Problem details:
For this task, retype the records below exactly.

BEGIN

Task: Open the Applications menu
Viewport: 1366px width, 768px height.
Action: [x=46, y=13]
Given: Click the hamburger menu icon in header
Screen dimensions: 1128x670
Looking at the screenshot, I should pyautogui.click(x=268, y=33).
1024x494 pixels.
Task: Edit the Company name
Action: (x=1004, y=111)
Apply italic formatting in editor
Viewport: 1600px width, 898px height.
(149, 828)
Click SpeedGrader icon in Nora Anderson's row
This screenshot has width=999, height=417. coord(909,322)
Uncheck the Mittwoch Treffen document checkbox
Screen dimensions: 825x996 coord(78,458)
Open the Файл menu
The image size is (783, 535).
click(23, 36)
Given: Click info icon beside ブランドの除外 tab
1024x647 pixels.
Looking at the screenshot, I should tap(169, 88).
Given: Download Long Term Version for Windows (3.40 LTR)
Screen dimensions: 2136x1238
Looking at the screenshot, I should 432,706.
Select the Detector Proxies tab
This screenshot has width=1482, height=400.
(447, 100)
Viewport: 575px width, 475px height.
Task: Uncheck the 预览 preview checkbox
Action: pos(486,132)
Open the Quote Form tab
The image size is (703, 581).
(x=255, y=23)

END

Final answer:
Task: Open the Applications menu
Viewport: 1366px width, 768px height.
Action: [x=46, y=13]
Given: Click the hamburger menu icon in header
Screen dimensions: 1128x670
Looking at the screenshot, I should pyautogui.click(x=268, y=33).
1024x494 pixels.
Task: Edit the Company name
Action: (x=1004, y=111)
Apply italic formatting in editor
Viewport: 1600px width, 898px height.
(149, 828)
Click SpeedGrader icon in Nora Anderson's row
This screenshot has width=999, height=417. coord(909,322)
Uncheck the Mittwoch Treffen document checkbox
Screen dimensions: 825x996 coord(78,458)
Open the Файл menu
The image size is (783, 535).
click(23, 36)
Given: Click info icon beside ブランドの除外 tab
1024x647 pixels.
Looking at the screenshot, I should tap(169, 88).
Given: Download Long Term Version for Windows (3.40 LTR)
Screen dimensions: 2136x1238
Looking at the screenshot, I should 432,706.
Select the Detector Proxies tab
This screenshot has width=1482, height=400.
(447, 100)
Viewport: 575px width, 475px height.
Task: Uncheck the 预览 preview checkbox
Action: pos(486,132)
Open the Quote Form tab
The image size is (703, 581).
(x=255, y=23)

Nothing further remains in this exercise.